# double barrelled names to go with Ava



## proudmummy

We aren't ttc yet but have always loved Ava-Jane for a little girl.
I also like Ava-beau, Rosalie, India and evelyn.

For a boy I like Oscar, but cant think of anything else we like.
Which is your favourite or do you have any more suggestions?


----------



## Midnight_Fairy

Ithink Ava stands pretty well on its own


----------



## 060509.x

I'm not a fan of double barrelled names, but I've seen Ava-Grace, that looks kind of nice. 
Ava-Mae sounds nice too, but as pp said Ava stands pretty well on it's own.


----------



## Varenne

I like Ava and India. I wouldn't choose beau for a girl as it is the French masculine form of beautiful. The feminine version belle is prettier anyway!


----------



## MUMOF5

Ava is my 'reserved' name for a girl too. As pp's have said, it sounds fab on its own, but I do like some names hyphenated with it too, such as Ava-Grace, Ava-Mae, Ava-Rose, Ava-Sofia, Ava-Lily :flower:


----------



## Midnight_Fairy

Jade


----------



## JJKCB

a short name would sound best, like:

Ava- Rae
Ava- Reece
Ava- Loni
Ava- Lane
Ava- Mae
Ava- Lee or Leigh
Ava- Dee
Ava- belle
Ava- Rose
Ava- Bea
Ava- Lynn


----------



## bumski

i love India but dh just wouldnt go with it

Ava-Rae is cute,

we are using Rae in our DDs middle name (Alice-Rae)


----------



## wannabemomy37

Ava-Marie
Ava-Claire
Ava-Leigh


----------

• **Written exercise A**
In the baby-name thread, what boy's name does the opening poster like?
• **Written exercise B**
Repeat everything in the baby-name thread from "# double barrelled" down to "else we like.", word for word.

• **Dataset section**
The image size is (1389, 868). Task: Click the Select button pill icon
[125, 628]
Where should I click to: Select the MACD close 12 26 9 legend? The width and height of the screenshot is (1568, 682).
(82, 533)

• **Right answer A**
Oscar

• **Right answer B**
# double barrelled names to go with Ava



## proudmummy

We aren't ttc yet but have always loved Ava-Jane for a little girl.
I also like Ava-beau, Rosalie, India and evelyn.

For a boy I like Oscar, but cant think of anything else we like.